En 1981, Bernard-Henri Lévy, dans L’Idéologie française, suggérait de ne plus loucher vers Berlin ou Moscou pour pister les égarements hexagonaux, mais de pratiquer un examen de minuit de notre histoire. Dans sa ligne de mire notamment : « la purulente plaie de mots » antisémites.

Premier constat : cette plaie a prospéré sur les deux franges de l’échiquier politique. Avant même que le terme antisémitisme existe – il fut importé en 1880 d’Allemagne –, une gauche socialiste, au nom du primat marxiste de l’économie sur le culturel, attaquait les Juifs sous l’angle capitaliste. Au XIXe se défait le lien entre les Juifs et la gauche né sous la Révolution française, quand l’abbé Grégoire, homme de gauche, plaidait pour leur émancipation, obtenue en 1793. Jaurès lui-même aura des phrases suspectes, saluant dans l’antisémitisme un « esprit révolutionnaire ».
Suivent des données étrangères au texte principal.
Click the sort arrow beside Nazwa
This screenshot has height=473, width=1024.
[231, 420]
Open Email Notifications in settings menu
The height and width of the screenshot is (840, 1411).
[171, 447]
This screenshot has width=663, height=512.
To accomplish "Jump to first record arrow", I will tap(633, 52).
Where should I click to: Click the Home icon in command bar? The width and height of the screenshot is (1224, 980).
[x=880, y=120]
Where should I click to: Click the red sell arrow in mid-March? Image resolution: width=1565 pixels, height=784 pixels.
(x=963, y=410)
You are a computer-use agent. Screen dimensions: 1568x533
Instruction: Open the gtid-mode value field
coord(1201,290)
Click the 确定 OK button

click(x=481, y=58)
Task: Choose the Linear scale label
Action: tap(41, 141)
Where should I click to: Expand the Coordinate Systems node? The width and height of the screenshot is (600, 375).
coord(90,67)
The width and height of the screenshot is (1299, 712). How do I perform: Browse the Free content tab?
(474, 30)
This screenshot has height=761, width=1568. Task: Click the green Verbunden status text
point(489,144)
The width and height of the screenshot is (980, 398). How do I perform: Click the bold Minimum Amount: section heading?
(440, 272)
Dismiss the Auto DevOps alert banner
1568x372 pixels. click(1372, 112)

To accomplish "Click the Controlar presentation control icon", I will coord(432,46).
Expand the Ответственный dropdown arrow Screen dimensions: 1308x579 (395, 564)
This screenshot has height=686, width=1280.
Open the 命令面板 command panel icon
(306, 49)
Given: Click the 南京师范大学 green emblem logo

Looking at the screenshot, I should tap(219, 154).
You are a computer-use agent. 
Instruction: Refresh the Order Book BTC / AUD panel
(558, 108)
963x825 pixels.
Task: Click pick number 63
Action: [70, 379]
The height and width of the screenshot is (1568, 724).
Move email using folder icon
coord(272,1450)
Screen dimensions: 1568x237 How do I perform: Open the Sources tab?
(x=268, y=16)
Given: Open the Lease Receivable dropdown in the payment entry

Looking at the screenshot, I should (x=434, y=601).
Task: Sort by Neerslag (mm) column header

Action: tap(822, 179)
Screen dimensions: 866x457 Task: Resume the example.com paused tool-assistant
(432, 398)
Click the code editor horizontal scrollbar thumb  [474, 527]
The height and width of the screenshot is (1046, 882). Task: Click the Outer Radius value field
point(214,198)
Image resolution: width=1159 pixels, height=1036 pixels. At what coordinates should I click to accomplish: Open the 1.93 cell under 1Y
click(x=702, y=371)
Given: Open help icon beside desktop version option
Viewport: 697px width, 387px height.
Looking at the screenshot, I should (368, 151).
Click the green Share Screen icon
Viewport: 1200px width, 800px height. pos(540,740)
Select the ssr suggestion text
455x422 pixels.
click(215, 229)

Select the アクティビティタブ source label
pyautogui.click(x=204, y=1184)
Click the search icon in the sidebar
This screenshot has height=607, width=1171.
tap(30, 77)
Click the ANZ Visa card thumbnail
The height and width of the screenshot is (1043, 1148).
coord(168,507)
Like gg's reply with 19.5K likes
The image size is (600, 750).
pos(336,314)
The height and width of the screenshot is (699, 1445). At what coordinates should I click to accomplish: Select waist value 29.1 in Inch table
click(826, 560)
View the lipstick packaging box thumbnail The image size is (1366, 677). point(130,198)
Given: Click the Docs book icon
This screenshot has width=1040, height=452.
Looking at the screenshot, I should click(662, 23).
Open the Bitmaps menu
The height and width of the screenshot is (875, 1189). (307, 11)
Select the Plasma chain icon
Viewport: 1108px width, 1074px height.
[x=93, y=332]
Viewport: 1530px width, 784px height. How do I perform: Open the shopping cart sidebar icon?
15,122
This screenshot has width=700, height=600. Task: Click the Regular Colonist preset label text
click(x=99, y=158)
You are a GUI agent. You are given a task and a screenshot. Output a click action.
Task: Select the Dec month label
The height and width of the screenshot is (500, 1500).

Le thème de la domination financière

Les Juifs, rois de l’époque. Histoire de la féodalité financière : cet ouvrage de 1846, signé du zoologue Alphonse Toussenel, est le premier à s’en prendre à la domination financière des Juifs. Le thème s’amplifie en 1882 lors du krach majeur de l’Union générale, la banque des catholiques, fondée par Eugène Bontoux, qui avait travaillé pour les Rothschild à Vienne. Très vite, on accuse Alphonse de Rothschild d’avoir torpillé la banque catholique, puis d’avoir refusé de se porter à son secours. Les Rothschild deviennent les emblèmes de ces Juifs apatrides, bradeurs des intérêts nationaux. En janvier 2019, la banque Rothschild à Lyon avait été visée par les Gilets jaunes : « Rothschild, rends l’argent ! » pouvait-on lire sur le trottoir. Il en fut de même au siège parisien, avenue de Messine. Une croyance populaire veut, autre version de la main invisible, que les leviers et les richesses soient entre les mains de quelques-uns.

L’autre bord antisémite, de droite, nationaliste, catholique, entre en scène en 1886 avec Édouard Drumont, qui, dans La France juive, fresque paranoïaque, soigne d’ailleurs les Rothschild, accusés d’avoir prospéré en aidant les pays ennemis de Napoléon à forcer le blocus continental. Il diffuse la fable de leur enrichissement boursier en 1815 grâce à la nouvelle anticipée de la défaite de Napoléon à Waterloo et perçoit comme une souillure leur mainmise sur des châteaux ou des vignobles français : « Notre vin, où l’esprit national se retrempait jadis, appartient aux Juifs comme tout le reste. »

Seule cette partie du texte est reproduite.